La Libération engendre la « Question Royale »
Au chapitre précédent, nous avons vu dans quelles circonstances Léopold III a jugé opportun de laisser un « Testament politique » dans lequel :
- Il justifie les actes qu’il a été amené à poser
- Il attire l’attention des futurs gouvernants sur l’urgence qu’il y a à s’attaquer avec clairvoyance à la question flamande afin que les 2 communautés puissent vivre en toute sérénité
- Il demande qu’amende honorable soit faite pour les paroles ignominieuses qui ont été prononcées à son égard
Le 7 juin 1944, au lendemain du débarquement allié en Normandie, les SS arrêtent le roi et le déportent, ainsi que sa famille, en Allemagne d’abord, en Autriche ensuite.

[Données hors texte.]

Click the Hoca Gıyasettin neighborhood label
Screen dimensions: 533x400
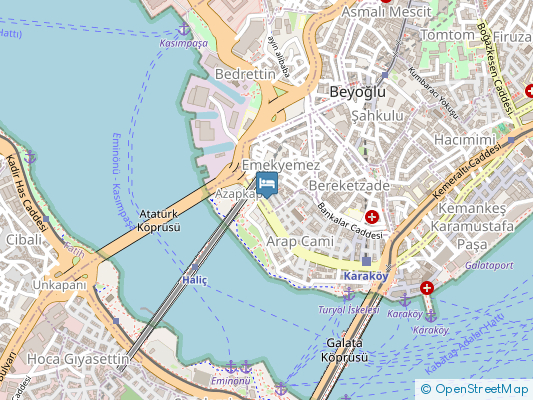[78, 359]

Le 8 septembre 1944, le gouvernement belge rentre à Bruxelles. Le 19 septembre, le Parlement se réunit pour faire face à la situation créée par l’absence du roi toujours captif des nazis et donc dans l’impossibilité de régner. Le prince Charles, frère du roi, est choisi comme Régent du royaume.
Le Prince Charles | Le gouvernement belge |
Manifestation anti-léopoldiste
Le 7 mai 1945, un message annonce la libération du roi et de sa famille. Ils ont quitté l’Autriche et se sont installés en Suisse en attendant de rentrer en Belgique. Cette nouvelle ne réjouit ni l’ensemble de la classe politique, ni une partie de la population. La Question Royale commence à alimenter les conversations.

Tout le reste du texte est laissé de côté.